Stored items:
□ □ □ □
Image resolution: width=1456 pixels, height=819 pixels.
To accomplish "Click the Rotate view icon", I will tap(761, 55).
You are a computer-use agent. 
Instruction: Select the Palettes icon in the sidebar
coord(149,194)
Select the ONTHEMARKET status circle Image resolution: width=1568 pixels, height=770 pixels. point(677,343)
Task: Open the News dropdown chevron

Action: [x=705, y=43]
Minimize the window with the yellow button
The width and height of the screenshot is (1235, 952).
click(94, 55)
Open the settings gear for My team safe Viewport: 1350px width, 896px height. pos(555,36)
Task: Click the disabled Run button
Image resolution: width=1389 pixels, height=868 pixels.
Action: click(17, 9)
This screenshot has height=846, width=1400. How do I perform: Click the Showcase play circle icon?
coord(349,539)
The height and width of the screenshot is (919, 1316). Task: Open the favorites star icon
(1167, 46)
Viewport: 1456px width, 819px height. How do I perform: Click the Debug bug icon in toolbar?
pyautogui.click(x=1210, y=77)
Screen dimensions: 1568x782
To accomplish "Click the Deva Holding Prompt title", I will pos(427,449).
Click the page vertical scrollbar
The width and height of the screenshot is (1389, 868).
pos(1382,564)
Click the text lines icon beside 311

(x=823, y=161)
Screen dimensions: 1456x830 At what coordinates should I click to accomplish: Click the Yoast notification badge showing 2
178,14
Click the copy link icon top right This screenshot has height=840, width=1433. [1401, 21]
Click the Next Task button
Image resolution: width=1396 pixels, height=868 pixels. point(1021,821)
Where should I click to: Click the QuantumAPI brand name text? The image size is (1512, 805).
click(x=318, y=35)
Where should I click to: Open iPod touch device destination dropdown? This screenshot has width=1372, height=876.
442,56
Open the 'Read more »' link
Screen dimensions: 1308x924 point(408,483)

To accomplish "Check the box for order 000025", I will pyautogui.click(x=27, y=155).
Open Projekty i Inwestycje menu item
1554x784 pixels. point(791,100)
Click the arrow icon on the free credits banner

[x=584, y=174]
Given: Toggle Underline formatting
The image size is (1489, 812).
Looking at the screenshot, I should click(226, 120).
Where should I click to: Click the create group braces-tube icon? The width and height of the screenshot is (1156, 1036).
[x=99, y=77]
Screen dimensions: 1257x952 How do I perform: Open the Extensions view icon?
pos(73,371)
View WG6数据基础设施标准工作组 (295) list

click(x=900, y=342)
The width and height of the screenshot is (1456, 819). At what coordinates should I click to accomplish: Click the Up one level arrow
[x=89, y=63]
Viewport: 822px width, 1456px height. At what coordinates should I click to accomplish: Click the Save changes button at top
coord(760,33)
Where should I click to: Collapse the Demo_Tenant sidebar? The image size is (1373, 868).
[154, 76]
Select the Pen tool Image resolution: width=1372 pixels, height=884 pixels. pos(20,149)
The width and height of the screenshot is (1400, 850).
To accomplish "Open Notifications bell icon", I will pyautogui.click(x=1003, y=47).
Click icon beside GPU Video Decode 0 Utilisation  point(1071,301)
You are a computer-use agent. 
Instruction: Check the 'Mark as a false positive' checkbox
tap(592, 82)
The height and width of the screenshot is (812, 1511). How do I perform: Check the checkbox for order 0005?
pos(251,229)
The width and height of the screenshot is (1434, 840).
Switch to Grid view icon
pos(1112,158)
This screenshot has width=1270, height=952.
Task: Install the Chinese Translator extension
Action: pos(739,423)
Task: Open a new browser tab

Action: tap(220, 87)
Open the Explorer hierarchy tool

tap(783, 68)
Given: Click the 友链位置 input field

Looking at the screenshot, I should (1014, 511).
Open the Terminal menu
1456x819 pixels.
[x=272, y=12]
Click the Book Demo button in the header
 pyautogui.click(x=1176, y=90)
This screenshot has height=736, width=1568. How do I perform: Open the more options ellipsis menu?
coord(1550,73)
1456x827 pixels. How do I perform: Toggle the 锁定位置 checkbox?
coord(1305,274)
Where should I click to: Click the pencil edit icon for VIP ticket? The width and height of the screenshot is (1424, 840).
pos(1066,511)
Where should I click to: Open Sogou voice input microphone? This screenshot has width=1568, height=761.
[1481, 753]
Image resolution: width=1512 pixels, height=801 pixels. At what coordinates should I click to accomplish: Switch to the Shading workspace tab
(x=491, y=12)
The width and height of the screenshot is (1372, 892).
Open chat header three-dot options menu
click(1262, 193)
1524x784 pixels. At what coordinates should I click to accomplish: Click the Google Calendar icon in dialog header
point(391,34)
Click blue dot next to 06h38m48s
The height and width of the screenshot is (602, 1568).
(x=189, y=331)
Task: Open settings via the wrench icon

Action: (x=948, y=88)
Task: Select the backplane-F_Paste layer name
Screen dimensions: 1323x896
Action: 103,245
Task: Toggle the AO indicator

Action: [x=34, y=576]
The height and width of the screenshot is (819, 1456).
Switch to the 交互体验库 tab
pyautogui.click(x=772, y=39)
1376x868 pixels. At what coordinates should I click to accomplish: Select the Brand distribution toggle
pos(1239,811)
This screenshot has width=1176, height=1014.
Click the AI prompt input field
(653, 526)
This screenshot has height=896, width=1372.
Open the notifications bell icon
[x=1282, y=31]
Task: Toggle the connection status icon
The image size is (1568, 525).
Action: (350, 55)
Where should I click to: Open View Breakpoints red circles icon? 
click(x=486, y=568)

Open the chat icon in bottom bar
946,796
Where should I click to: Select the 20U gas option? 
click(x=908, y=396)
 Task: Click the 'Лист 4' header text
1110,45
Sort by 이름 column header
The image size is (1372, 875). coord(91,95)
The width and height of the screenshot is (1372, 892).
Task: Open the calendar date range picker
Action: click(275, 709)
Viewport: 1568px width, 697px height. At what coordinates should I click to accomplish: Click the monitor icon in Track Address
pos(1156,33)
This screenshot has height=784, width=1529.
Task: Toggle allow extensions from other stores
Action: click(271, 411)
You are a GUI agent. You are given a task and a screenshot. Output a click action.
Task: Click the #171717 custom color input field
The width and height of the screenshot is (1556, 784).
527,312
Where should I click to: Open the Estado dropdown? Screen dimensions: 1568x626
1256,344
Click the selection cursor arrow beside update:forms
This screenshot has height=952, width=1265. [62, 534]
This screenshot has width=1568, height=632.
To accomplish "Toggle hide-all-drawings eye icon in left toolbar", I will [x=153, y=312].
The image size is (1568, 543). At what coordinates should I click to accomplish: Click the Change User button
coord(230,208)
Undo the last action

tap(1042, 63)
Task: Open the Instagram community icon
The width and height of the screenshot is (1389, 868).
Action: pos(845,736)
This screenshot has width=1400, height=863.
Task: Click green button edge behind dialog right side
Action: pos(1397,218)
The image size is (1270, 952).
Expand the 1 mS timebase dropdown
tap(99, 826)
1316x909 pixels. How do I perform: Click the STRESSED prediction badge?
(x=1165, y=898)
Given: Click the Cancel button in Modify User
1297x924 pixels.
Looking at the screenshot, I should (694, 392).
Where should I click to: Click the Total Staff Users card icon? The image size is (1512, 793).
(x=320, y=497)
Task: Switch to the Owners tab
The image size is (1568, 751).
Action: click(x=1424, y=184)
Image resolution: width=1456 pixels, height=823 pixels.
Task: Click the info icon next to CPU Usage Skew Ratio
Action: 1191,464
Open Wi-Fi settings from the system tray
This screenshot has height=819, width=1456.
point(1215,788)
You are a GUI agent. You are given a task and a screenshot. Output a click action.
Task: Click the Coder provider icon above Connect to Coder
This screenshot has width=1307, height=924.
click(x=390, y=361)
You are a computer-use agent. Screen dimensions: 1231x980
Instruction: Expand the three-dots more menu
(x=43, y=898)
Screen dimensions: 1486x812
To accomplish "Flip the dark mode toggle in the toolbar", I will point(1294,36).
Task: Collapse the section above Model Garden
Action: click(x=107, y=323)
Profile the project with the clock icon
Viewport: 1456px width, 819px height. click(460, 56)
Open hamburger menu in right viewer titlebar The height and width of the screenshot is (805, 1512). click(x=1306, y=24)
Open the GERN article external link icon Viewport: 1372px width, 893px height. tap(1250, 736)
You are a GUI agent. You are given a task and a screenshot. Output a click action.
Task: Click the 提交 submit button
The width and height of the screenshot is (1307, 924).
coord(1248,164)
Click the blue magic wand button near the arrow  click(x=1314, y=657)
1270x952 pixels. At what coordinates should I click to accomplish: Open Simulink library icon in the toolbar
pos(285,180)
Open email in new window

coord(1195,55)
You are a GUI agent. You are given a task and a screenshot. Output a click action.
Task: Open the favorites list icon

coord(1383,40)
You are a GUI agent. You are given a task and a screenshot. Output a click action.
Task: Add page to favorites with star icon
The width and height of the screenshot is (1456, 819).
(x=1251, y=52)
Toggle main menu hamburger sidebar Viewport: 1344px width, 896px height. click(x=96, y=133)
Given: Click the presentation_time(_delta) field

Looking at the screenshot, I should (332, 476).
□ □ □ □
All lines in the data above from the one with "Click icon beside" through the one with "The width and height of the screenshot is (1434, 840)." must be repeated exactly, and no others.

## SOLUTION FOR THIS EXERCISE
Click icon beside GPU Video Decode 0 Utilisation  point(1071,301)
You are a computer-use agent. 
Instruction: Check the 'Mark as a false positive' checkbox
tap(592, 82)
The height and width of the screenshot is (812, 1511). How do I perform: Check the checkbox for order 0005?
pos(251,229)
The width and height of the screenshot is (1434, 840).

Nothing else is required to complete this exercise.